[MITgcm-support] MNC oddities on Cray T3E

Mark Hadfield m.hadfield at niwa.co.nz
Tue Mar 27 01:22:39 EDT 2007


Having just spent a couple of happy (?!) days getting the MNC package 
working on our Cray T3E, I thought I should report my success to the 
mailing list. Furthermore, my solution is a bit clunky at the moment and 
I'd appreciate suggestions for doing things better.

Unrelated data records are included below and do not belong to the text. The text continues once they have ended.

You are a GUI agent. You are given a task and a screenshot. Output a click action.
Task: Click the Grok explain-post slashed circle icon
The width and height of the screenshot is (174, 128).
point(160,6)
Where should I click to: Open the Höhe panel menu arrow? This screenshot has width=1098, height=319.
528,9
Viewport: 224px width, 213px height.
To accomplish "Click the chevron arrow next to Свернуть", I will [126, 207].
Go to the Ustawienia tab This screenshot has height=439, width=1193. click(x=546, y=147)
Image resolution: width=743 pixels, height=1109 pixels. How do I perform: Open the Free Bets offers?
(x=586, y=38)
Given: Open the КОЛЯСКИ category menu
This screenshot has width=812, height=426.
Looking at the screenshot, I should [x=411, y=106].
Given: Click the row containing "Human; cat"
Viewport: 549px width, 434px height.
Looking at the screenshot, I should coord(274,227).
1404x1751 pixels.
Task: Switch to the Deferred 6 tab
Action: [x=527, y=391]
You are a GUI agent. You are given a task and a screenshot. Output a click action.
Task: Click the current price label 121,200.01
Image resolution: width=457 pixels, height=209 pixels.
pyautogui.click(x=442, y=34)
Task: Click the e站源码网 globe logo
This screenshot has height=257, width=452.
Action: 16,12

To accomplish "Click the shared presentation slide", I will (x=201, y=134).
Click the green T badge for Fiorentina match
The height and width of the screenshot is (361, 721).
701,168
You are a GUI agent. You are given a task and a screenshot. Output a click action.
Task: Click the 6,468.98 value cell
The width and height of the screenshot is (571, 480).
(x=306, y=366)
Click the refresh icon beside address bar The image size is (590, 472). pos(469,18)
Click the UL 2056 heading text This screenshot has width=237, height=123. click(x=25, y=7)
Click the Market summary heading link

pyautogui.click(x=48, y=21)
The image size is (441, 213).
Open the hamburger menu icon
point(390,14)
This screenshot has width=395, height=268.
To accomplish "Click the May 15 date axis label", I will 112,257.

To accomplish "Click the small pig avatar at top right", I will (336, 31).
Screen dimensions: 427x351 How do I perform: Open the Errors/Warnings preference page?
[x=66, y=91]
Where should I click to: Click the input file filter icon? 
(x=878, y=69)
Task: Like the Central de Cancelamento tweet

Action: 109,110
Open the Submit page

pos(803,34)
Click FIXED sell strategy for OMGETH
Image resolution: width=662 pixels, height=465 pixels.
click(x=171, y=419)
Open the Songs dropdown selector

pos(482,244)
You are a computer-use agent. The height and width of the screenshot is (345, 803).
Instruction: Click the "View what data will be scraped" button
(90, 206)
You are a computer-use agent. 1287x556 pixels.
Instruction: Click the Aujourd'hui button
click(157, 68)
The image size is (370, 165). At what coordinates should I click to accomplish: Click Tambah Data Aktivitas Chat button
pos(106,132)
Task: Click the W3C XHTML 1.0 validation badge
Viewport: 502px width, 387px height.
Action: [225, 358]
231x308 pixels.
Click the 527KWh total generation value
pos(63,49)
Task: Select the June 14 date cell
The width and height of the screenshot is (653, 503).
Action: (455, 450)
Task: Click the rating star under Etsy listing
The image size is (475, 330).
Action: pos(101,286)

The biggest difficulty relates to the compiler's idiosyncratic handling 
of floating-point number precision. By default, single-precision real 
numbers use 8 bytes (64 bits), as do double-precision real numbers, that is

  REAL = DOUBLE = REAL*8

The compiler also supports a 4-byte floating-point type via a REAL*4 
declaration; it does not have a REAL*16 type.

The compiler accepts a "-s default32" switch (which I didn't know about 
until today) that "Adjusts the default sizes as follows:  real, integer, 
and logical are set to 32 bits; complex and double precision are set to 
64 bits; double complex is set to 128 bits." Using this switch might 
solve the problems I'll describe below, but would bring in the 
complication that other libraries (notably the netCDF library) have been 
built without it. So I'll leave that for another day.

The first problem I ran into was that the function MNCCDIR is 
unavailable, because genmake2 found that linking with C routines was 
broken and so disabled it. I worked around this by commenting out the 
call. I suspect that the C-linking problem arises from type mismatches 
between C and Fortran, but haven't got around to checking this out yet.

The second problem occurrs in subroutine MNC_CW_RL_W_OFFSET, defined in 
pkg/mnc/MNC_CW_READWRITE_RL.F. When the model writes out information to 
the state file, it crashes with a floating point exception when writing 
out u-velocity data. The problem arises because the corresponding 
variable (U) in the netCDF file has the FLOAT data type. In this 
situation, MNC_CW_RL_W_OFFSET copies the data into a REAL*4 array, 
resh_r, then puts the data with the netCDF library's NF_PUT_VARA_REAL 
function. But NF_PUT_VARA_REAL expects the data to be of type REAL, 
which on this platform is REAL*8, so it reads data from beyond the area 
that's been initialised, leading to general mayhem.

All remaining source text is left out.